-- WHAT TO WORK ON --
Could you format the stretch from the line containing "Expand options chevron" through the line containing "Looking at the screenshot, I should click(x=274, y=404)." as a two-column CSV with the headers instruction and answer, one row per instruction? Put each value in a single quoted field with any line breaks turned into spaces, and leave out every other line.

-- ROWS --
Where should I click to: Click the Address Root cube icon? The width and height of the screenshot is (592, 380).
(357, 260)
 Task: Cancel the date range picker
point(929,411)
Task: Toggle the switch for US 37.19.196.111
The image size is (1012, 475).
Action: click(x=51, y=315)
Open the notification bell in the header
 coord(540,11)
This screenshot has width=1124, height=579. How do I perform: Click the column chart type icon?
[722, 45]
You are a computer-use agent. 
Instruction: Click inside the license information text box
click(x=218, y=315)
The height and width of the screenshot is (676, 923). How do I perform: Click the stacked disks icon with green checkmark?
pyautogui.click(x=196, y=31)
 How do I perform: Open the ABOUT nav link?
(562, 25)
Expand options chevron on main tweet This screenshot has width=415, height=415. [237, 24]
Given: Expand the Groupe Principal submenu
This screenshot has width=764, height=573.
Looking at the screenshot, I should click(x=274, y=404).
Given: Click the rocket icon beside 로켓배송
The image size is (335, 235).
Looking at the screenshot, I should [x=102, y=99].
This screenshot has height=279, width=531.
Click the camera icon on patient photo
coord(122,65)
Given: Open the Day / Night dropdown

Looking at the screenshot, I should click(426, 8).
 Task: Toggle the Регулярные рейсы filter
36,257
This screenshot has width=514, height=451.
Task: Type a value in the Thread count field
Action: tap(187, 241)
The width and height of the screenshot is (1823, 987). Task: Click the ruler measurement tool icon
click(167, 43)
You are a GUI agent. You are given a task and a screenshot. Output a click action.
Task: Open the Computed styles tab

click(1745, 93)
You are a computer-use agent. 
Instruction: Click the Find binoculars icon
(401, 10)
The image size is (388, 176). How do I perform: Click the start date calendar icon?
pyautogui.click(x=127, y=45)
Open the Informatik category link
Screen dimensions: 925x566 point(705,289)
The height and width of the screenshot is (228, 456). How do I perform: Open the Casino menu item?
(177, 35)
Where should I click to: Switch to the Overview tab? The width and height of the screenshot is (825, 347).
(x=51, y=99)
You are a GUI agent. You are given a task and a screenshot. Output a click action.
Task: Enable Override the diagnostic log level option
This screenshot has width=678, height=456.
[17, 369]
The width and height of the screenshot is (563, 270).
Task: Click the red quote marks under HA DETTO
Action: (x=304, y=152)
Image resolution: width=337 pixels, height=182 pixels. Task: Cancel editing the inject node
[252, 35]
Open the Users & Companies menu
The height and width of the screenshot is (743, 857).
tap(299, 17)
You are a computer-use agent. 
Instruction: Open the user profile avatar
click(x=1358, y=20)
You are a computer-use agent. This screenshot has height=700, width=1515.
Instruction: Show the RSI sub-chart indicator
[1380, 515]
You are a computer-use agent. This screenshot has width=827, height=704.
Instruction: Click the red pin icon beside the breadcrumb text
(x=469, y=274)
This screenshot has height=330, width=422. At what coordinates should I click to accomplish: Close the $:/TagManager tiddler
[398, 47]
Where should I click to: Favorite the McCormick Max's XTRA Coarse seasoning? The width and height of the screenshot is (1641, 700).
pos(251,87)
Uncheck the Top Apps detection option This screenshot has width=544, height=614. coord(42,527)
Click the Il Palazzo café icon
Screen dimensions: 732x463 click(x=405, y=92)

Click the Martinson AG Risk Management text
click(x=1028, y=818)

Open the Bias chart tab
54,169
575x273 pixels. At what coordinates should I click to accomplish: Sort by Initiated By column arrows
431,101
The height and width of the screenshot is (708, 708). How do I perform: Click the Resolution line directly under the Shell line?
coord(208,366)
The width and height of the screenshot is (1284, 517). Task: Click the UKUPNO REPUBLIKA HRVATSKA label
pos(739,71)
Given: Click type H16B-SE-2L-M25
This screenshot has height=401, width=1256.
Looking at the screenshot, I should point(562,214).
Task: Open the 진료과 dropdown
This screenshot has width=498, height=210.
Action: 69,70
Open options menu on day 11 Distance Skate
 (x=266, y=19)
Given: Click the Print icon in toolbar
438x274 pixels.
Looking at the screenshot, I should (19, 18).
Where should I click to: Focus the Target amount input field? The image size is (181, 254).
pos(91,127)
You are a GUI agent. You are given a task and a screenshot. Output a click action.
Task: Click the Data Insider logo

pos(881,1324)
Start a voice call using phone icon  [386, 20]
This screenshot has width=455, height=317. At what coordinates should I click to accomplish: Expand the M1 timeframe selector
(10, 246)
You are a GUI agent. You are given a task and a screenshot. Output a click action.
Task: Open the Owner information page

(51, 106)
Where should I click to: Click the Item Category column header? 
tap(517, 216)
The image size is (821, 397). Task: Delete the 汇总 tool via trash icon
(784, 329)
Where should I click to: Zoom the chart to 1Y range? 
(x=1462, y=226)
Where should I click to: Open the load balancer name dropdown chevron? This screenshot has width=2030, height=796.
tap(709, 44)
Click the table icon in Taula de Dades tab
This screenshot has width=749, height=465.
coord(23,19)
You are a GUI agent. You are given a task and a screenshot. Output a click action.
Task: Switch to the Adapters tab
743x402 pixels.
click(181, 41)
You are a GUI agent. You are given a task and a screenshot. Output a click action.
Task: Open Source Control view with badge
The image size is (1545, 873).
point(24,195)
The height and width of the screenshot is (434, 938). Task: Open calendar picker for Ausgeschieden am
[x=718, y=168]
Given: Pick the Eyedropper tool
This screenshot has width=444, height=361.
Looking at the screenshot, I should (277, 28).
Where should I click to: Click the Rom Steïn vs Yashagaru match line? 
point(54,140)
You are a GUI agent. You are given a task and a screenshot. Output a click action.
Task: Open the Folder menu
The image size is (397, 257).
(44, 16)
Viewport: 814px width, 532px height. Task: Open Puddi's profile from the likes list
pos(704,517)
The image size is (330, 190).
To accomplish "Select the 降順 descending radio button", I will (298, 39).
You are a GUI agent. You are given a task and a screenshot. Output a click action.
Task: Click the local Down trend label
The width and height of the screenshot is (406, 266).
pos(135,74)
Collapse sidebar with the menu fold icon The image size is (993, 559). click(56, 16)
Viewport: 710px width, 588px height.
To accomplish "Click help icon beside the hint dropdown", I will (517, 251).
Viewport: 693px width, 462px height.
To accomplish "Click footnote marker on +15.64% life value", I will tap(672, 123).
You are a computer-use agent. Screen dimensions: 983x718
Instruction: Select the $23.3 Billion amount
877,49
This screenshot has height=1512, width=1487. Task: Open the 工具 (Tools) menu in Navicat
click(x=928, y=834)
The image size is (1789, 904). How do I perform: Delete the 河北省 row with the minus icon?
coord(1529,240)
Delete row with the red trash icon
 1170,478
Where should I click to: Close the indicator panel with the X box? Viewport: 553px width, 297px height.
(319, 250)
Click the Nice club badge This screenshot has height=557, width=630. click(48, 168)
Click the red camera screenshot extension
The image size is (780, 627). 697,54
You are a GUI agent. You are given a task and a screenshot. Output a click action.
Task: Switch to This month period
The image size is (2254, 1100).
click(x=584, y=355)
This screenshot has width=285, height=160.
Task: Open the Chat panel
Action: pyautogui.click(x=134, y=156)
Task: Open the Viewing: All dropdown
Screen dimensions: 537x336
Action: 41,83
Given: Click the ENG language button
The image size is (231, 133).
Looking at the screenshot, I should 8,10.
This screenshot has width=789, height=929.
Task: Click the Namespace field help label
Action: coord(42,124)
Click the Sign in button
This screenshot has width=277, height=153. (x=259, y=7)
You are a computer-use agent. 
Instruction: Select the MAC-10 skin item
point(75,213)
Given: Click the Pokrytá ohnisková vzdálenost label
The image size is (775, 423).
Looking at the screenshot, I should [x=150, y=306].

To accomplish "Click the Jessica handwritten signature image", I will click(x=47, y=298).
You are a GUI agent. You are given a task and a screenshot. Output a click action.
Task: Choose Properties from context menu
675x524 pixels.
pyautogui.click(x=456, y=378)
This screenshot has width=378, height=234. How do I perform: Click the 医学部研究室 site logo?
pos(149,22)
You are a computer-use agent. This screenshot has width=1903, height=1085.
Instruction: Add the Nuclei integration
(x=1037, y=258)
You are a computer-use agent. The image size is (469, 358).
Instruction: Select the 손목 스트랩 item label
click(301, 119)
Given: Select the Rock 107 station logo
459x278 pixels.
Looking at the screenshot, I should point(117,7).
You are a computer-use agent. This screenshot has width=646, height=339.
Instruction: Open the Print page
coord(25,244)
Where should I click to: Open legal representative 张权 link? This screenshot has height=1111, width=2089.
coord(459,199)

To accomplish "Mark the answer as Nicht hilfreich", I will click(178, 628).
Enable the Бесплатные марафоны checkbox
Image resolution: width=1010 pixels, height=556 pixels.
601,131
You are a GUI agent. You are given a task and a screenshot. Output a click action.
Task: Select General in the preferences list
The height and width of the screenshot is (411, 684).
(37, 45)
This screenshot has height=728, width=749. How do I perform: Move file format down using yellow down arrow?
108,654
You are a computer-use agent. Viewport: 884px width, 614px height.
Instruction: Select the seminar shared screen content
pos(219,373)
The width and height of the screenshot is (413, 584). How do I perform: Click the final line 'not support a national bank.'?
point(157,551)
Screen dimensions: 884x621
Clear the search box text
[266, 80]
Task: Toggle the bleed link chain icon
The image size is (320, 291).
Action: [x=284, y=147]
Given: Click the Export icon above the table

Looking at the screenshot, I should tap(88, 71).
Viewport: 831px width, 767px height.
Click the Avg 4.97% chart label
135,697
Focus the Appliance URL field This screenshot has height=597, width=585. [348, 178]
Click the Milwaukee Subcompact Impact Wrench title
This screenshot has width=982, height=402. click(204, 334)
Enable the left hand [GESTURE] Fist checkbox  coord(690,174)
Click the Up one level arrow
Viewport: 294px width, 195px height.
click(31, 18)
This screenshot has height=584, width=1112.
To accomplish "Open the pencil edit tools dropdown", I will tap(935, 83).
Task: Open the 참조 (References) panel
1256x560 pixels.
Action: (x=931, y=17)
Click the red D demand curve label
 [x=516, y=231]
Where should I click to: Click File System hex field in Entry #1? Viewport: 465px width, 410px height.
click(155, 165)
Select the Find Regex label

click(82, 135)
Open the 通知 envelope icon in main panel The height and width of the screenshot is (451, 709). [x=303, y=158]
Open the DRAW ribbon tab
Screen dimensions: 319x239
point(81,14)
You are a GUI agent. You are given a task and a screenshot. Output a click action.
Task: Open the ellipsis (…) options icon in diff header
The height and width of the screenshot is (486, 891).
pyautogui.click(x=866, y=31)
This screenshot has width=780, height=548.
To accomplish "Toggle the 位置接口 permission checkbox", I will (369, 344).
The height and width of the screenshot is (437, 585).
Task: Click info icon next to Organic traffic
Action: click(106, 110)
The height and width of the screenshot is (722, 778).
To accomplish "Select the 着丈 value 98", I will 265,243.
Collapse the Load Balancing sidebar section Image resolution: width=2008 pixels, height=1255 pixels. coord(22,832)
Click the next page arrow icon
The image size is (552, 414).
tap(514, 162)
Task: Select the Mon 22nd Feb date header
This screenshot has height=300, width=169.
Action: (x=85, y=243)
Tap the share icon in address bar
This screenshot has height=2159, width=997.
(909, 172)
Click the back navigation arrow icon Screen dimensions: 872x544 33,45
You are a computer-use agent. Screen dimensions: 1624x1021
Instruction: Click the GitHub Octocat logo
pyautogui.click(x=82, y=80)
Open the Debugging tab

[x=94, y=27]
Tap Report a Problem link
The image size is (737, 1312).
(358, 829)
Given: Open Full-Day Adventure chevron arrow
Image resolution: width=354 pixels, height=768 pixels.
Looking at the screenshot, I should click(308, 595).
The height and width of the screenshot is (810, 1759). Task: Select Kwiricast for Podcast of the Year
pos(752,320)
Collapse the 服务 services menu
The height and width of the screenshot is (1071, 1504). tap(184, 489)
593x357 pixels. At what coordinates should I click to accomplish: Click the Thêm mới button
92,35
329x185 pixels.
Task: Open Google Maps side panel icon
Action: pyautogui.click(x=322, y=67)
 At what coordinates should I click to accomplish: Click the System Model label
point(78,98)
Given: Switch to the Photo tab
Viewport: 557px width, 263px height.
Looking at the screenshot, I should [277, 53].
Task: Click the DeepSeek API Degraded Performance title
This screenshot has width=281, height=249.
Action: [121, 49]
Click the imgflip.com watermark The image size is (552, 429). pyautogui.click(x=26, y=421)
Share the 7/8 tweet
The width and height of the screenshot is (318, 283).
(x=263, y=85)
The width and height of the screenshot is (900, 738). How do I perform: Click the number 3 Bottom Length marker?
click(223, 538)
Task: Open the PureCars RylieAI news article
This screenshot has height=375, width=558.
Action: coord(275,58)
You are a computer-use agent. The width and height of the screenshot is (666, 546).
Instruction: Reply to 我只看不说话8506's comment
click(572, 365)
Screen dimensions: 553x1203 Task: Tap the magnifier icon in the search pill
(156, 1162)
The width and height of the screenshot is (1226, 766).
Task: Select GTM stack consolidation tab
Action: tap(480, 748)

-- TASK ANSWER --
instruction,answer
"Expand options chevron on main tweet This screenshot has width=415, height=415.","[237, 24]"
"Given: Expand the Groupe Principal submenu This screenshot has width=764, height=573.","Looking at the screenshot, I should click(x=274, y=404)."